Life throws different things at us. As an anthropologist, I’m convinced that how we deal with those things tells us something about who we are and how we think about our relationships.
Were people able to describe what they learned from these friends?
People talked about seeing new sides of the person with dementia. For instance, I heard of one man who’d always been very controlled and reserved but had become softer and sweet. Some said they learned how to be creative and find new ways of being together, ways of including the person in groups and outings. Some had learned specific things about interacting with someone with dementia and made it a point to share that knowledge with others—what to do when the friend becomes agitated, for example, or how to keep them engaged even when they don’t take part in an activity. One woman said, “You get such different things back,”—and that in finding new sides of her friend, she had also learned things about herself, the way you often do when you grow from a difficult experience.

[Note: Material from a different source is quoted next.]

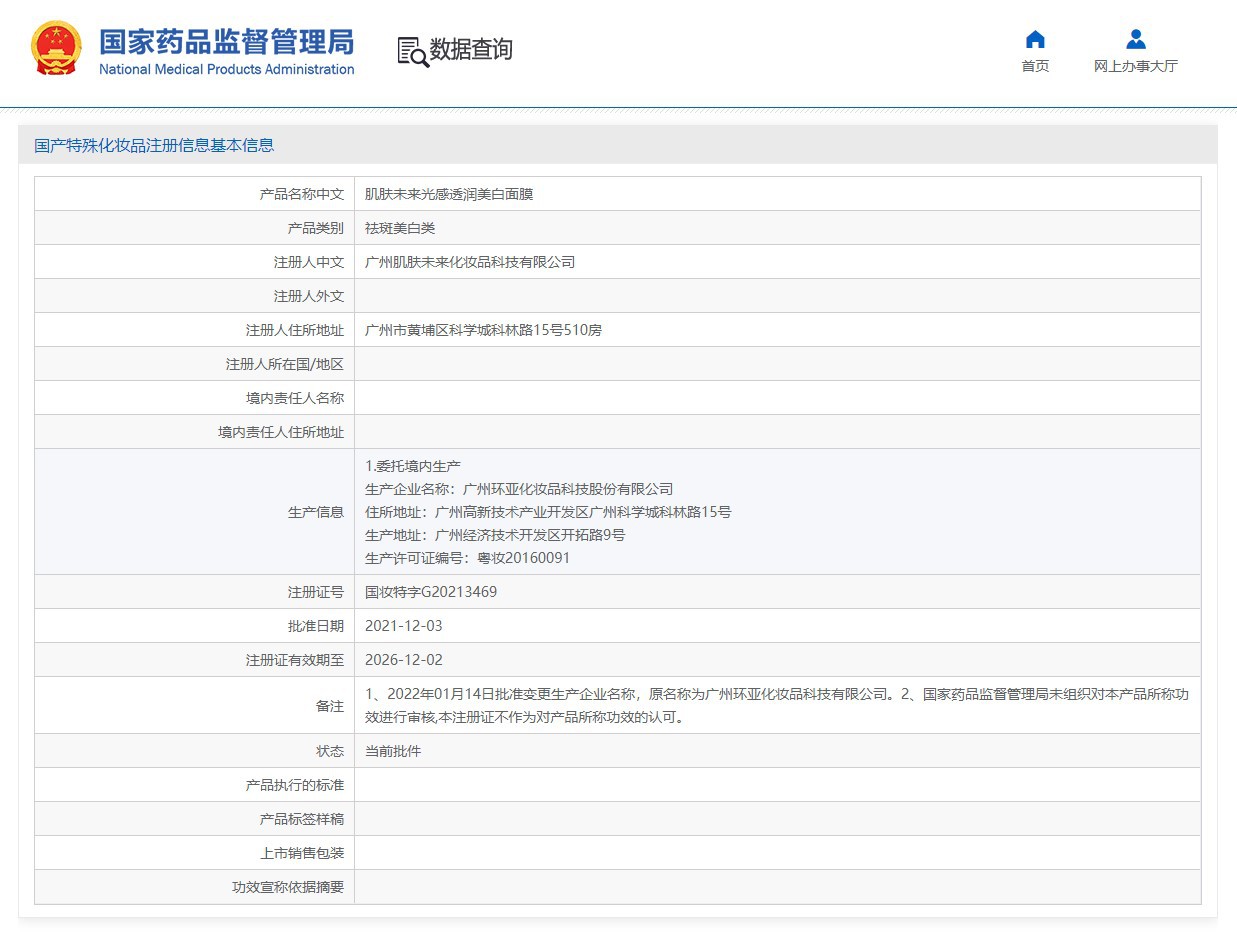Click registration number 国妆特字G20213469
This screenshot has width=1237, height=932.
tap(431, 592)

What can people who haven’t encountered dementia in their own lives learn from your research?
Social isolation isn’t a necessary consequence of dementia. If people become isolated socially, that’s because the rest of us have turned away from them, and that doesn’t always have to happen. There are ways we can stay connected, and having friends makes life better, whether for someone with dementia or for anyone else. And the people I’ve spoken with have taught me that there’s something of value in being able to say at the end of a life, “Something difficult happened, I stayed with it, and I learned something about myself and others in the process.”
Dementia is coming soon to a life near you. As we all live longer and have the opportunity to develop dementia ourselves or see it happen in others, how are we going to live with it? Even though there’s nothing medically that can prevent or cure the condition, there is a lot we can do to make life better for people with dementia.